PO-321 Causes and consequences of WDHD1 overexpression in breast cancer

Introduction WDHD1 (WD repeat and HMG-box DNA binding protein 1) controls DNA replication, sister-chromatid cohesion and centromere integrity. These phenomena are often defective in breast cancer cells. This could lead to mutations, chromosomal aberrations and aneuploidy, which could promote breast cancer development and therapy resistance. This prompted us to investigate WDHD1 misexpression and its consequences in breast cancer. Material and methods We performed systematic genomic, transcriptomic and proteomic analyses of WDHD1 expression in breast cancer using publicly available datasets, cell lines, primary cells and immunohistochemistry (IHC) on 547 invasive breast carcinomas with survival data up to 35 years post-diagnosis (Queensland Follow-Up resource).

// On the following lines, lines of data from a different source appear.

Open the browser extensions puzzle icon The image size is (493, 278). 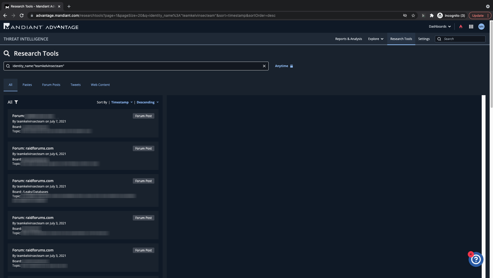pos(432,15)

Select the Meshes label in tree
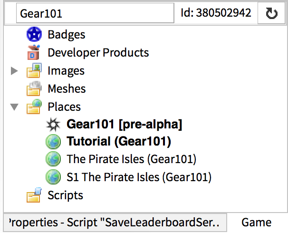(x=67, y=89)
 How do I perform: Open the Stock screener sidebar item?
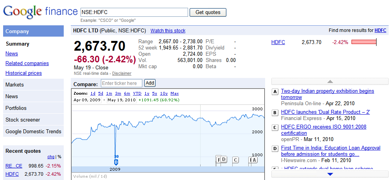33,120
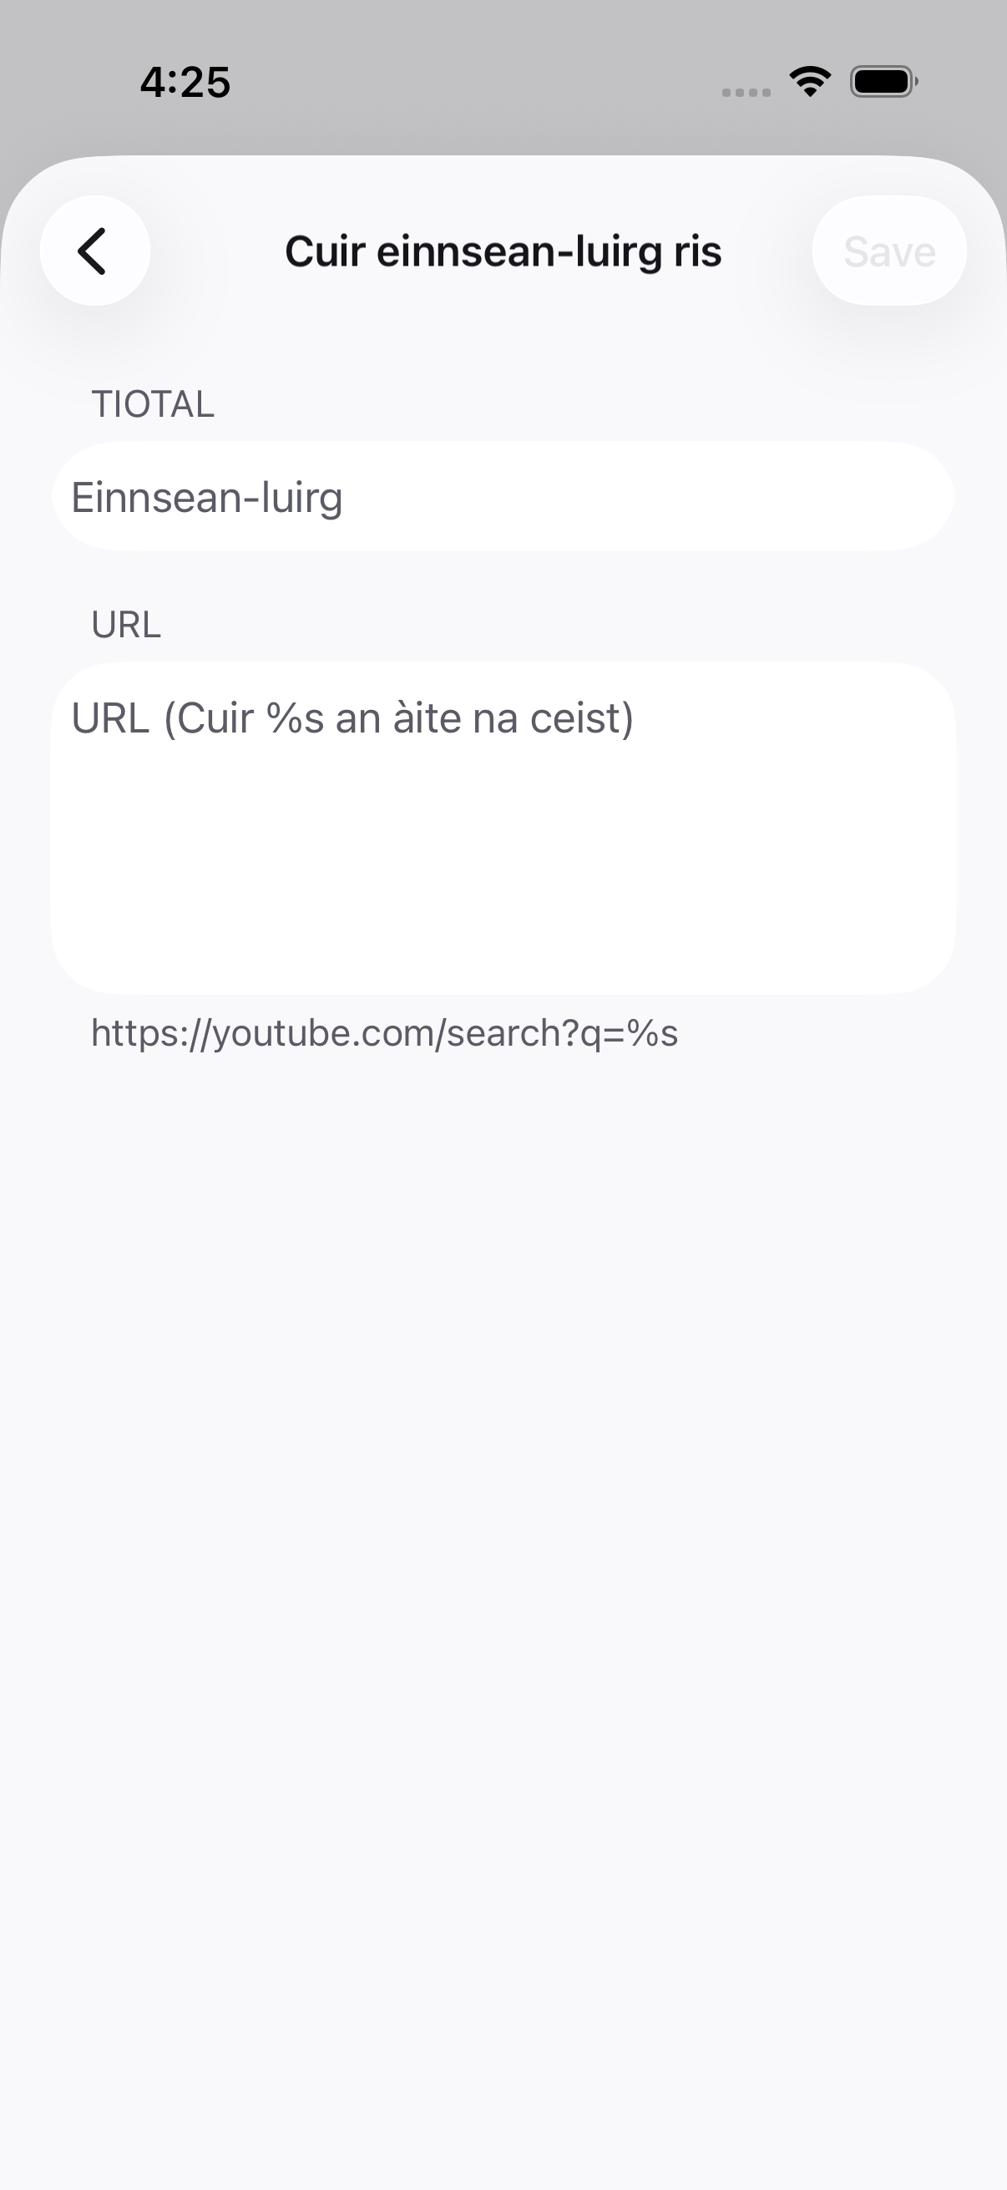Tap the URL section label
The height and width of the screenshot is (2190, 1007).
[x=126, y=626]
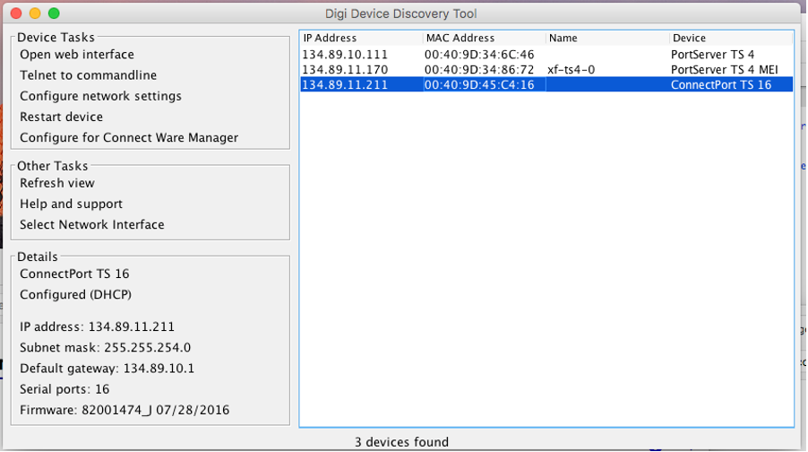
Task: Open Help and support
Action: tap(71, 204)
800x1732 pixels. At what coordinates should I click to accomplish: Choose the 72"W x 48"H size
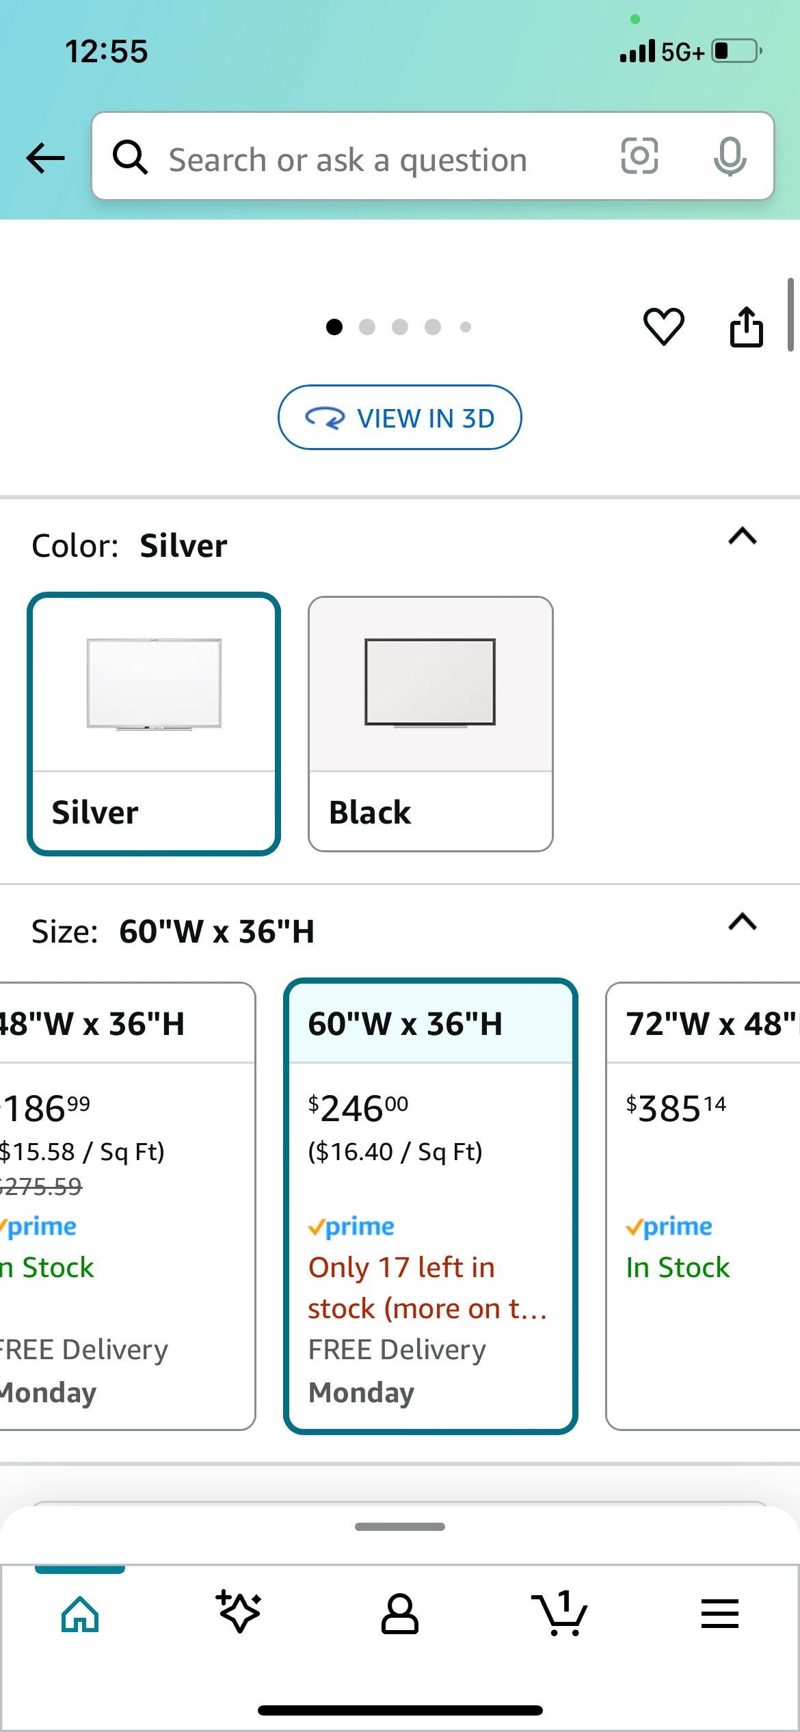point(704,1204)
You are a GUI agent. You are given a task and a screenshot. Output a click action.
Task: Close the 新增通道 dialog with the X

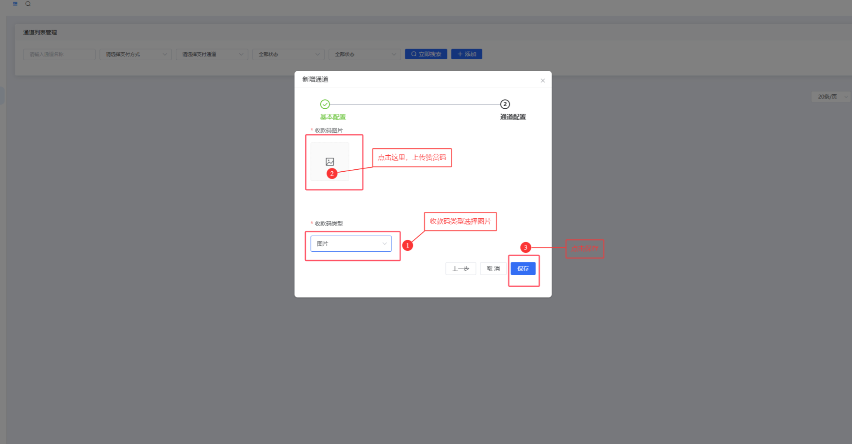pyautogui.click(x=543, y=81)
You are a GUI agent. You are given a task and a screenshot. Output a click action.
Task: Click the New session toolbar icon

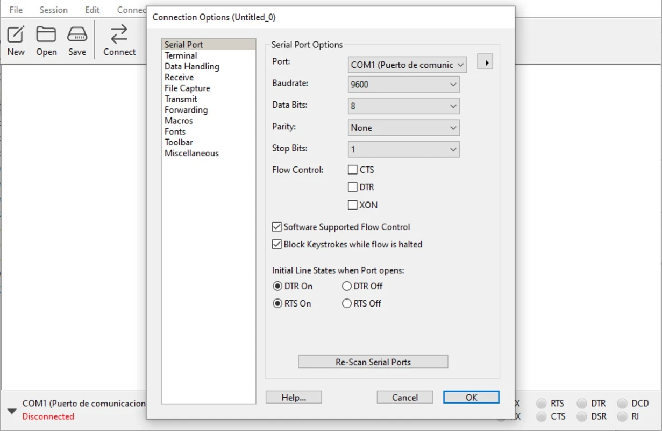(x=16, y=34)
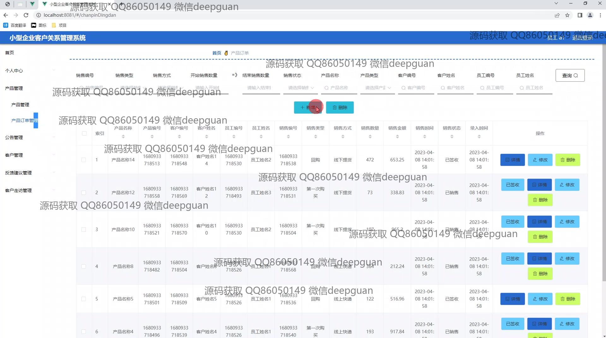Screen dimensions: 606x338
Task: Check the checkbox for row 3
Action: 84,230
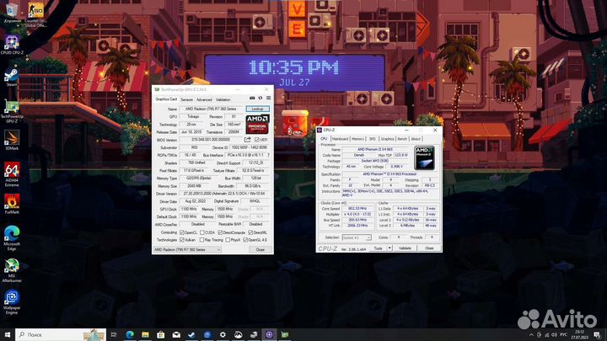Switch to the Sensors tab in GPU-Z
Image resolution: width=607 pixels, height=341 pixels.
pos(186,99)
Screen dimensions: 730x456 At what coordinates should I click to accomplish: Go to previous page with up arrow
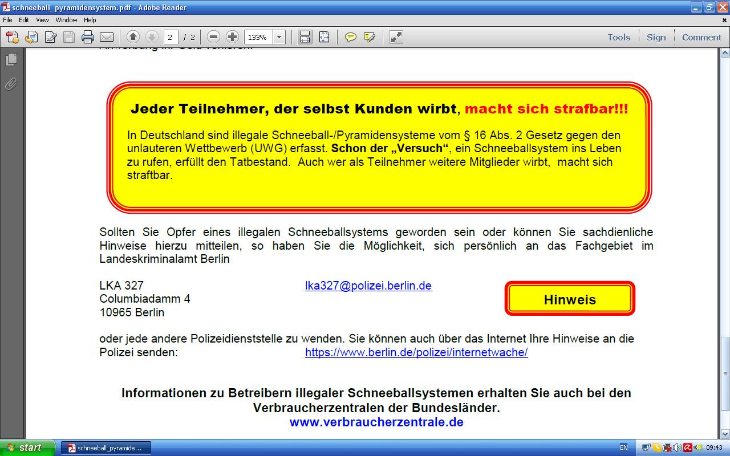[133, 37]
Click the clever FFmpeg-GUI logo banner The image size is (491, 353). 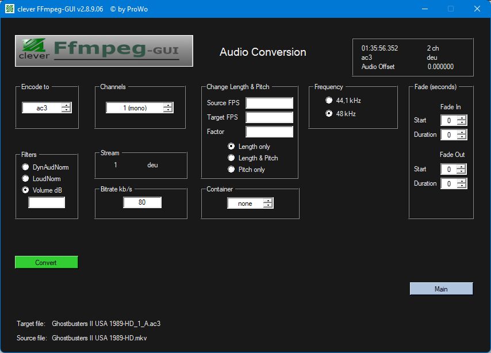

Functional studies included computational approaches, chromatin immunoprecipitations (ChIP), shRNA-mediated knockdown, various in vitro assays and in vivo xenograft modelling. Results and discussions We find that WDHD1 mRNA and protein levels are significantly elevated in breast cancer. IHC identified WDHD1 as a novel prognostic marker. WDHD1 protein expression correlates strongly with grade, ER status, HER2 status, triple-negative status, lymphovascular invasion, lymphocytic infiltrate, central scarring or fibrosis, tumour border, Ki-67 expression and prognostic sub-groups. Somatic copy number gains contribute to WDHD1 overexpression, but more importantly, we establish that WDHD1 is an E2F target gene. Hence, defective RB pathway regulation directly promotes WDHD1 overexpression. Knockdown of WDHD1 decreases cell viability and proliferation, but it does not promote apoptosis. It increases genomic instability in vitro and reduces tumour growth in xenograft experiments. Conclusion We identify WDHD1 mRNA and protein overexpression as novel markers for poor breast cancer prognosis. WDHD1 overexpression is primarily caused by RB pathway defects, which are common in breast tumours. In vitro and in vivo experiments suggest that overexpression of WDHD1 may represent a novel breast cancer therapeutic target.